_Task instructions:_
• a. Answer these questions using the passage on Scotland's citizen account scheme:
(i) Which council had a working example of an identity card?
(ii) Which two parts of the initiative continued after the 2007 election?
(iii) Whose name appeared on the mock-ups of the Entitlement Card?
• b. Carry on the passage about Scotland's citizen account and Entitlement Card from its final sentence.

The citizen account number would be linked to a single address, and this identity would provide the entitlement to a wide range of public services. It was going well, not least because of the creative work carried out by Dundee City Council, which had a working example of an identity card. Alas, following the 2007 election, the citizens’ account was dropped as a comprehensive scheme by the new government that was feart of the civil liberties lobby. The only parts that continued were the National Entitlement Card, essentially the bus pass, and a Proof of Age scheme, both of which were voluntary. Fears of Big Brother saw the rest of the initiative being too radical for our increasingly centralised democracy, which was too distant to understand the operational benefits of citizens' ID.
The Entitlement Card had an upside in that hundreds of thousands of pensioners and young people were given the freedom of Scotland by Scottish-wide bus travel. Edinburgh trams were excluded, except for Edinburgh residents, despite being largely funded by the Scottish taxpayer. The mock-ups of the Entitlement Card were in the name of Winston Smith of Nineteen-Eighty-Four notoriety; perhaps there were some humourists in the Edinburgh City Council. Winston was fighting against Big Brother whilst getting laid by Julia.

_Source data:_
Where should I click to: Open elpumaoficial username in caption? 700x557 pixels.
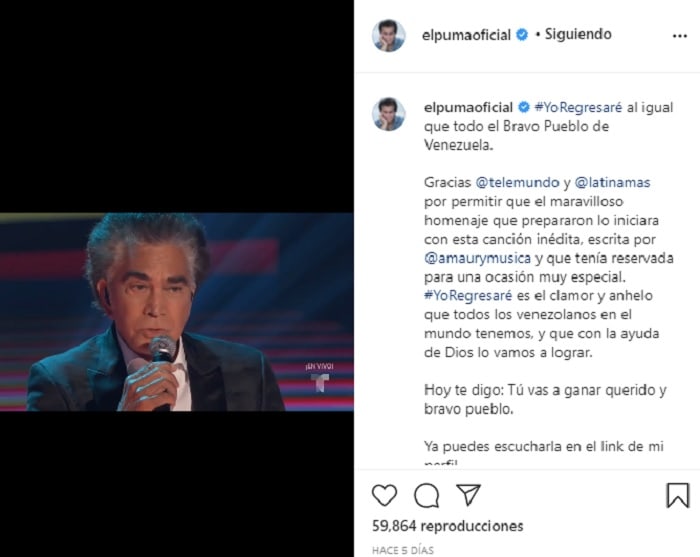[x=468, y=107]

_Per-task answers:_
• a.
(i) Dundee City Council
(ii) The National Entitlement Card (essentially the bus pass) and a Proof of Age scheme
(iii) Winston Smith

• b.
After retirement, my Entitlement Card was used regularly to catch the 915 City Link Bus from Crianlarich to Skye. The bus was always full of elderly folk astonished at the scenery as they travelled across Rannoch Moor and through Glencoe or caught the views into Knoydart before reaching Glenshiel. It was a better tonic than a visit to the Doctor; the bus was a happy place. I was often queried about my age by the regular female driver as I heaved my rucksack onto the bus and asked to be dropped at a remote location in Glencoe or Glenshiel. I would spend two days walking over and camping in the hills, and get picked up the next day at another stop. The flexibility and the comfort of a City Link bus were a prized service. Like the Ember Bus trips to the cities.
Yes, buses are becoming a lifestyle choice again as well as an essential public service.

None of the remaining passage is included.